Da Fornesighe, dove abbiamo abitato per le nostre bellissime vacanze, siamo arrivati in poco tempo al punto di partenza dell’escursione: il torrente Pramper! Era freddo quella mattina…facevamo fatica a separarci dalle nostre felpe, almeno io che sono un pò freddolosa. Ma poi, via: siamo partiti per il sentiero che in circa due ore e mezza ci ha condotti al rifugio (ci sarebbe voluto molto di meno, ma calcolate la bambina…). All’inizio procede in salita ma non troppo: tanto che la nostra piccola procedeva spedita nel bosco guardando ogni minimo dettaglio e – com’è sua abitudine – inventando storie, una storia di due gnomi e di una fata.
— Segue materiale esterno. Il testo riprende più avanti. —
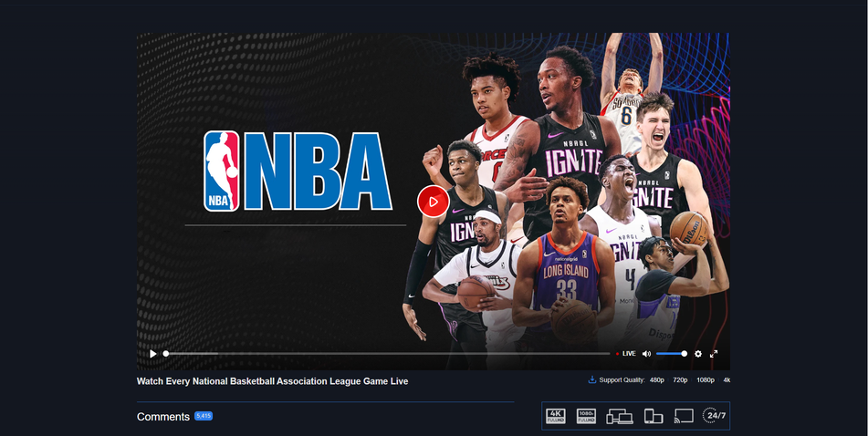The image size is (868, 436).
Task: Select 480p support quality
Action: 657,379
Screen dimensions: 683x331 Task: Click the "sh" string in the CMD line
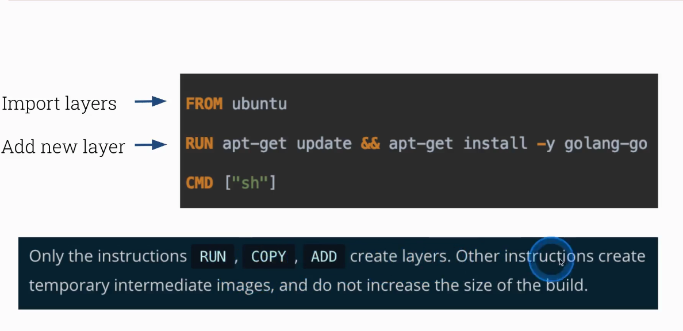250,183
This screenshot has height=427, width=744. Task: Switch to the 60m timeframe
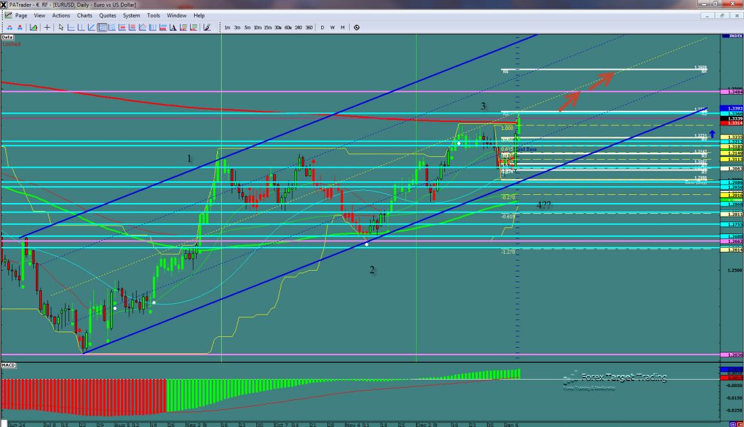click(288, 28)
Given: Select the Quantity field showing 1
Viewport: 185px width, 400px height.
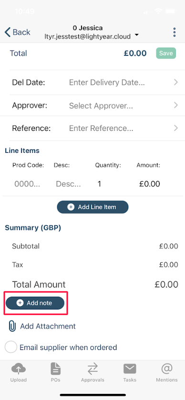Looking at the screenshot, I should click(99, 184).
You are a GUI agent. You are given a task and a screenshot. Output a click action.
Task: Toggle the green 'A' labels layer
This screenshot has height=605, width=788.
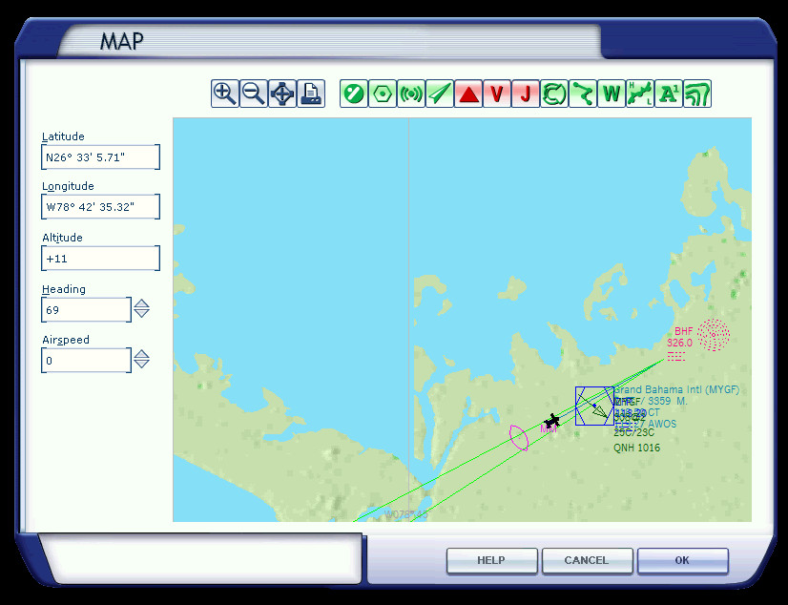669,94
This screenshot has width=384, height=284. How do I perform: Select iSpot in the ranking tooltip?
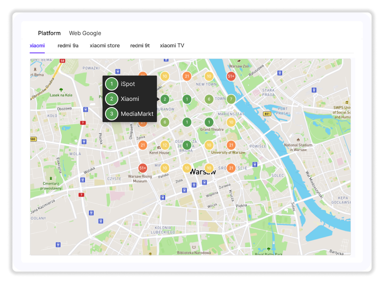[127, 84]
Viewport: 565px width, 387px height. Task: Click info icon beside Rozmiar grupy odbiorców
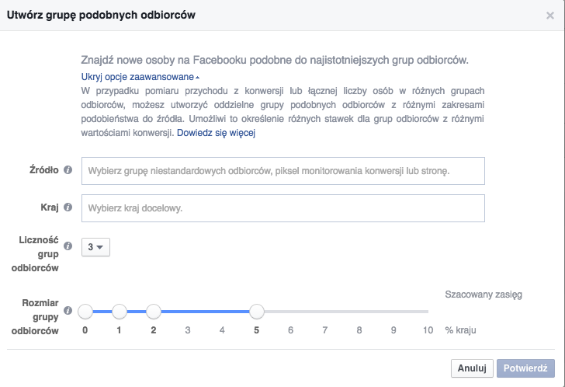coord(68,311)
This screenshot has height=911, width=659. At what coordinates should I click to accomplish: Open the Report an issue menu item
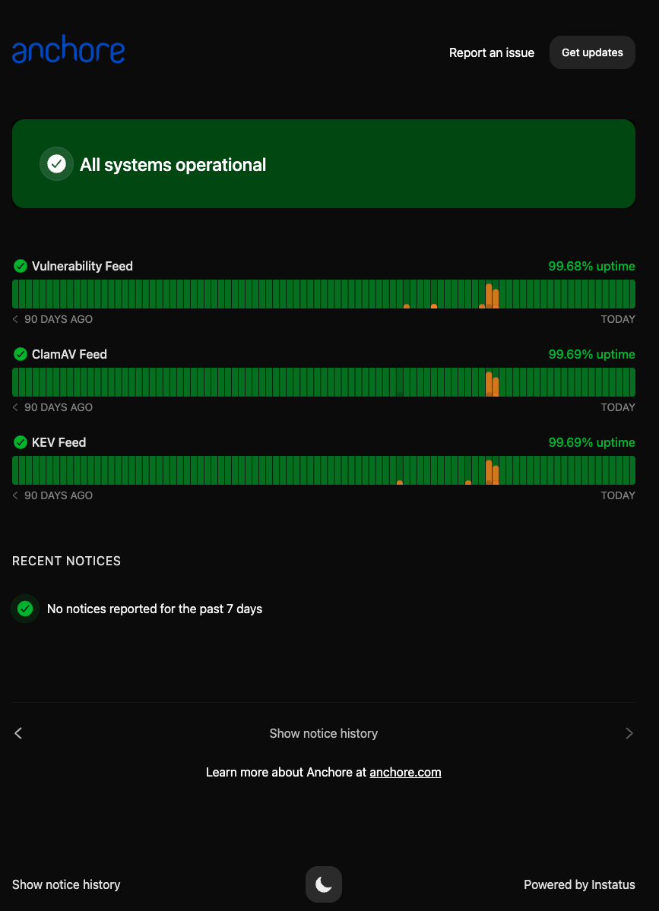point(491,52)
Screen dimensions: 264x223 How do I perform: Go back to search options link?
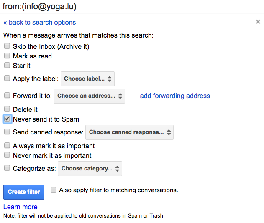point(40,23)
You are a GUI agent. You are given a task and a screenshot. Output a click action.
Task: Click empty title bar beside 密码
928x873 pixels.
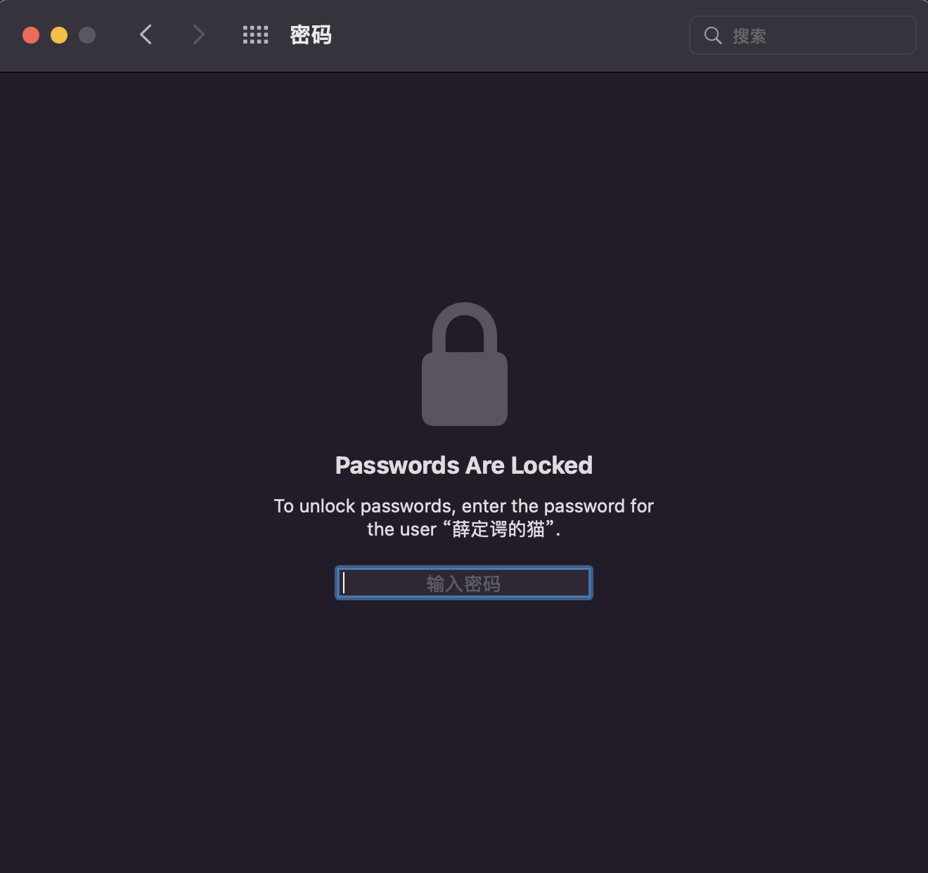pyautogui.click(x=506, y=35)
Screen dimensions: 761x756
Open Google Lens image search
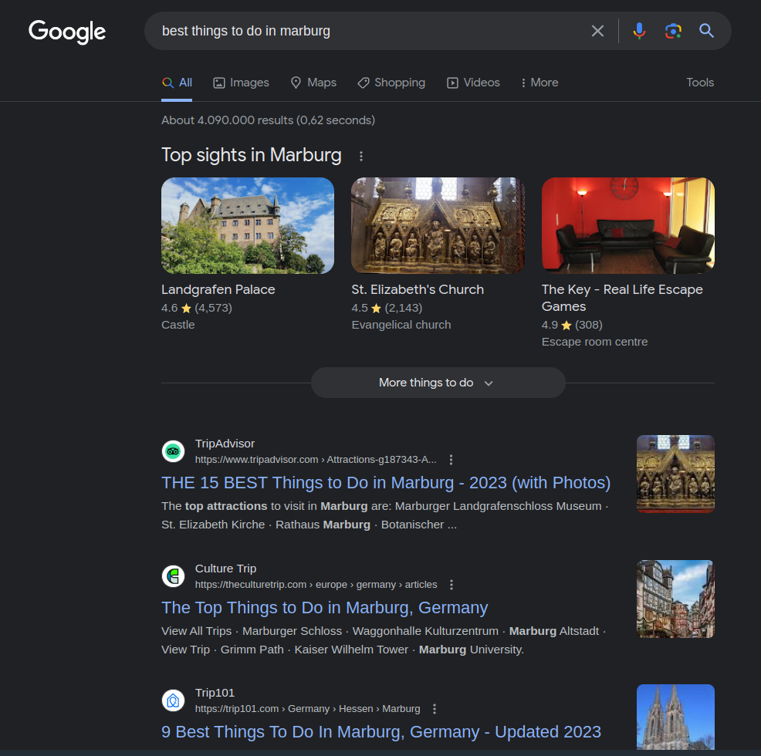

Per esempio abbiamo visto luccicare questa foglia, sembrava un gioiello del bosco.
 
Abbiamo fatto una piccola merenda a metà strada presso la baita vicino a una malga: una malga grande, quasi completamente distrutta dalla abbondante nevicata di quest’inverno… E poi siamo ripartiti per il tratto più in salita, sempre nel bosco per una parte e poi verso la fine roccioso, mettendo a dura prova pazienza e gambette di Jessica. Io e Davide, 8 anni, precedevamo il gruppo ed è stato bellissimo arrivare al Rifugio Sora ‘l Sass (1.588 mt).
 
Si trova in una ampia radura, sovrastata dalla punta imponente dello Spiz (o Spitz) di Mezzodì sulla sinistra, e aperta sulla vista mozzafiato delle cime di San Sebastiano. Le vedevamo anche dalla nostra terrazzina a Fornesighe ma qui sono tanto più vicine – nota Davide, che riconosce una larga forcella a forma di “U”. Jessica era esausta, così io e lei rimaniamo a raccogliere le fragoline, mentre Davide e suo padre partono subito per fare altri 200 metri di dislivello verso il Belvedere dello Spiz: fanno una bella corsa insieme!
 
Nel frattempo io e Jessica ci siamo godute lo splendido panorama e la compagnia di Eleonora, che ha la fortuna di abitare lì tutta l’estate e che ha un sorriso tanto gentile…affascina subito la mia bimba. Ci offre la sua crema solare perchè spunta un sole fortissimo che dà una luce meravigliosa, ci scalda e ci fa essere tutti molto allegri. Eleonora ci conferma che non è un rifugio molto frequentato, è piccolino, ma accogliente e ha 15-20 posti letto. Ha una torta di grano saraceno ripiena di marmellata che è una delizia.

Tornare giù non è stato assolutamente un problema, anche se abbiamo dovuto tenere Jessica per mano perchè tendeva a inciampare in radici e sassi, ma solo perchè è distratta quando cammina e non guarda dove mette i piedi. Davide quel giorno ha imparato a correre giù tra i sassi e ci precedeva saltando come un piccolo stambecco tra i mughi accaldati dal sole.

La giornata finisce veramente in bellezza! E’ stata una delle nostre più belle delle vacanza, perchè alle 17 c’era ancora un sole bello caldo e arrivati al torrente Pramper i bimbi si sono spogliati e sono andati nell’acqua freddissima, a giocare coi sassi e i gorgoglii, mentre io mi sono appiattita su un sasso a prendere il sole. Mi sembrava di essere in un incantesimo.
 
Il torrente Pramper è anche uno splendido posto da picnic. Questo credo che sia risaputo, perchè anche se quel giorno abbiamo avuto la fortuna di non incontrare quasi nessuno, mi hanno detto che di solito è piuttosto affollato nelle belle giornate di sole.
Ci sono ancora tante cose che vorrei raccontare della nostra vacanza estiva in Val di Zoldo! E’ stata super! Grazie a tutte le persone gentili che abbiamo incontrato.